Apparently, Alex Rios needs more than back-to-back games on the bench.
We pause for a quick trade proposal -- Rios to the Cubs for Alfonso Soriano and some cash? Or, Rios to the Cubs for Soriano and nothing?
Getting back to reality, the White Sox' slumping center fielder returned to the starting lineup Saturday, but watching Alejandro De Aza come up from Class AAA Charlotte and play his position against the Detroit Tigers on Wednesday and the Boston Red Sox on Friday didn't seem to have much of an effect on Rios' overall shaky game.
It was another miserable night for Rios as the Red Sox hammered the White Sox 10-2 at U.S. Cellular Field.
Let's start with his offense.
Rios was 0-for-3 and failed to hit the ball out of the infield. The 30-year-old outfielder is 2-for-18 in his last five games and 10-for-71 in his last 18.
Overall, Rios is batting .207, the second-lowest average in the American League. Teammate Adam Dunn remains your dubious leader at .164, but at least he has drawn 7 walks in his last five games.
Rios has been equally inept on the defensive side, and he made another lackadaisical play in the eighth inning that enraged the big crowd of 33,919.
After White Sox reliever Brian Bruney walked Josh Reddick with two outs, Marco Scutaro singled to right-center, and Rios responded like it was batting practice.
By the time he sauntered over and scooped up the ball, Reddick was steaming toward third base.
Rios' relay throw to second baseman Gordon Beckham was off the mark, enabling Reddick to score from first base on a single.
Surprisingly, manager Ozzie Guillen wasn't overly upset with the play.
"I'm not going to throw the towel in; I'm not going to protect him like everybody thinks I am," Guillen said. "I think that guy (Reddick) should be at third base, no doubt.
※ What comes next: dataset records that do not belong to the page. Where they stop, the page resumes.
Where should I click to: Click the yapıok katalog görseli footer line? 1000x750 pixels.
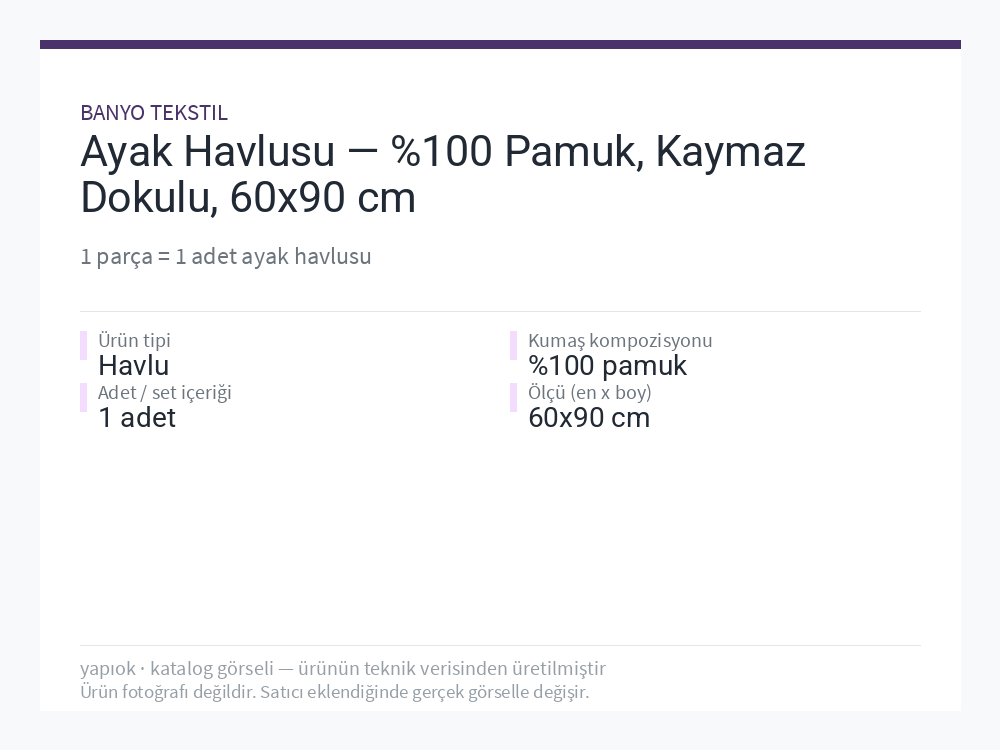coord(342,668)
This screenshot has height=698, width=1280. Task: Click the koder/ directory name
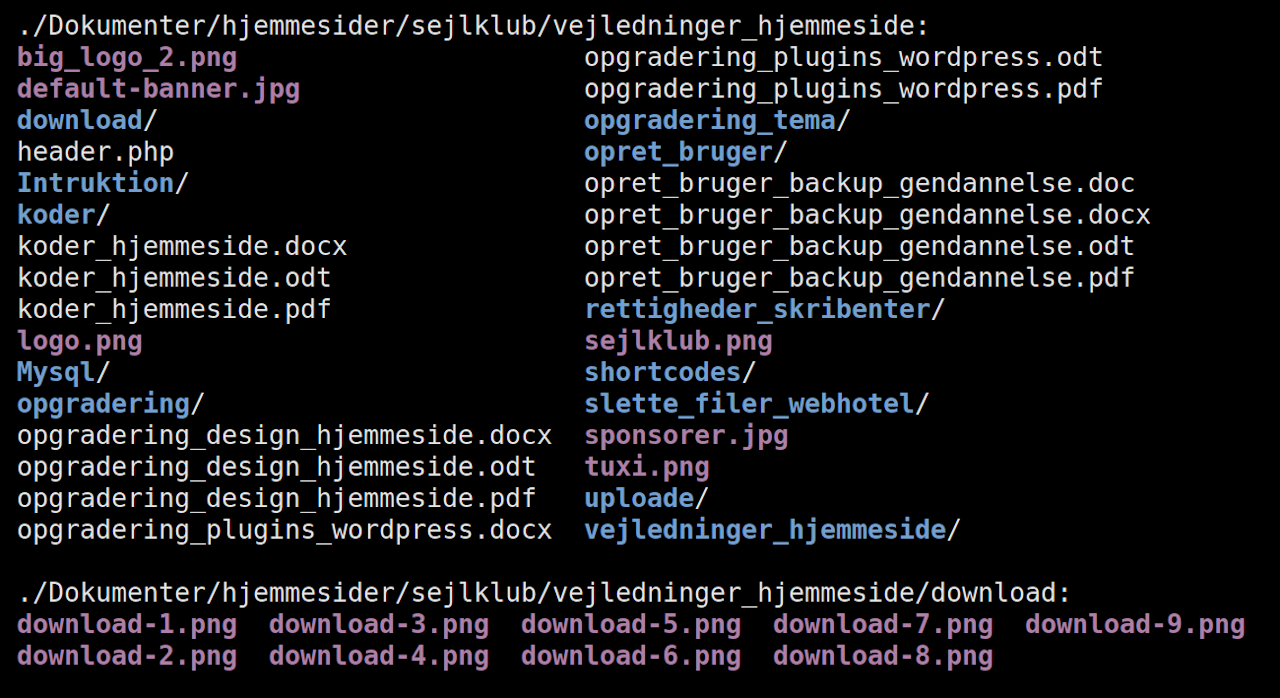[56, 215]
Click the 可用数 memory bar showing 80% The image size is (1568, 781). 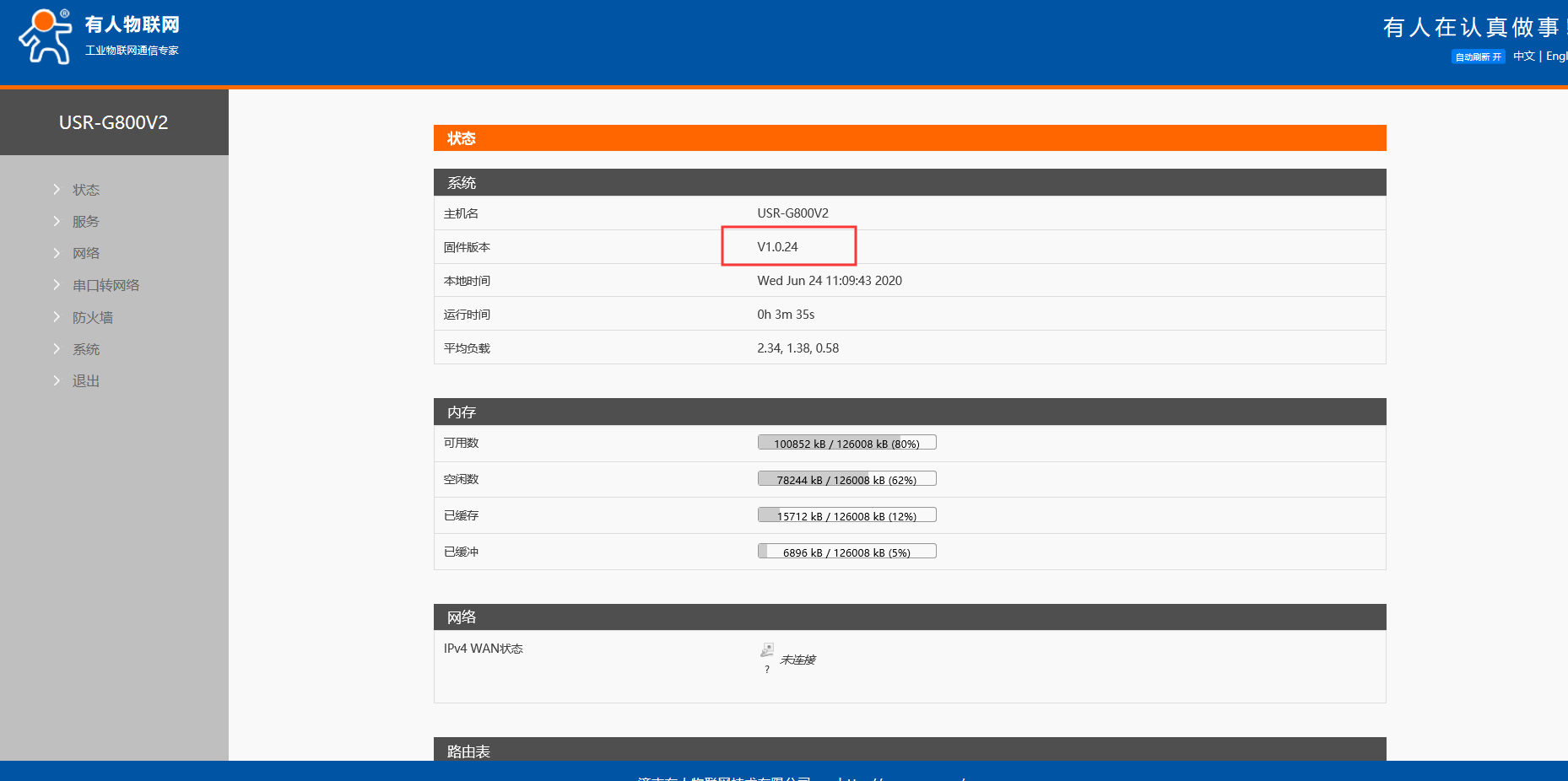point(846,443)
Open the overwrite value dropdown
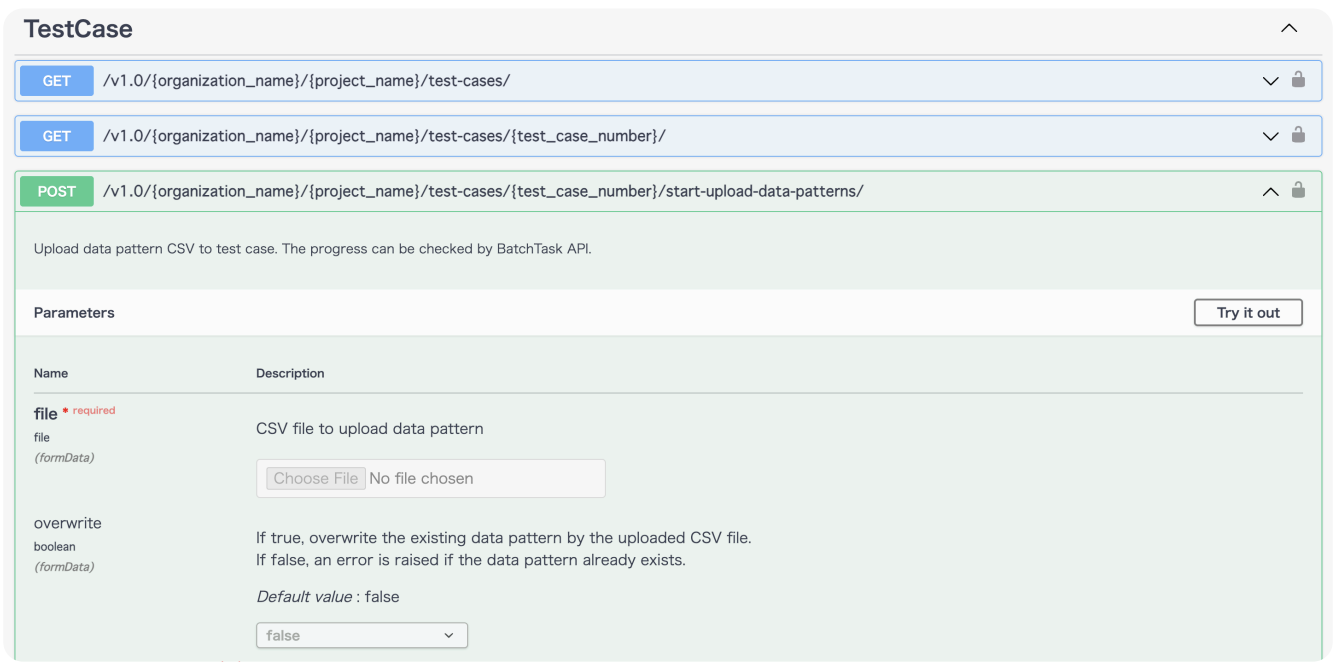1342x666 pixels. (x=362, y=635)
The bad thing about that play was the bad throw to second base.
"He made a bad throw to second base and that's why he scored. If he threw the ball right there, there's going to be a play at the plate. But the guy was running with the pitch. I think if he made a good throw to Gordon it's a different thing."
Guillen has remained in Rios' corner through all the turmoil this season, but the manager does wonder why a guy with a $70 million contract has simply shut down the engines.
"I'm not down on him," Guillen said. "Just go out there and play the game right. You've got your money, you've got a beautiful family, everybody's healthy, you've got everything you want. Why do you let this game bother you?
"Why not have a little more fun playing the game? If you say you really enjoy this game … I don't see that in him. I think every at-bat is killing him. Every at-bat, he worries about it."
Rios declined to talk about his situation Friday and again after Saturday's loss.
General manager Kenny Williams -- the man responsible for claiming Rios off waivers from Toronto almost two years ago -- also was the one who said the outfielder should be on the bench.
"My message was not so much directed at Alex Rios, in terms of giving him a kick in the pants," Williams said. "My message was more so a message to everyone that we're here to win.
"We're here to put the best players out there, who are going to fight the hardest, bust their tail the hardest, regardless of contract size, regardless of their history in the game, just play to win from here on out."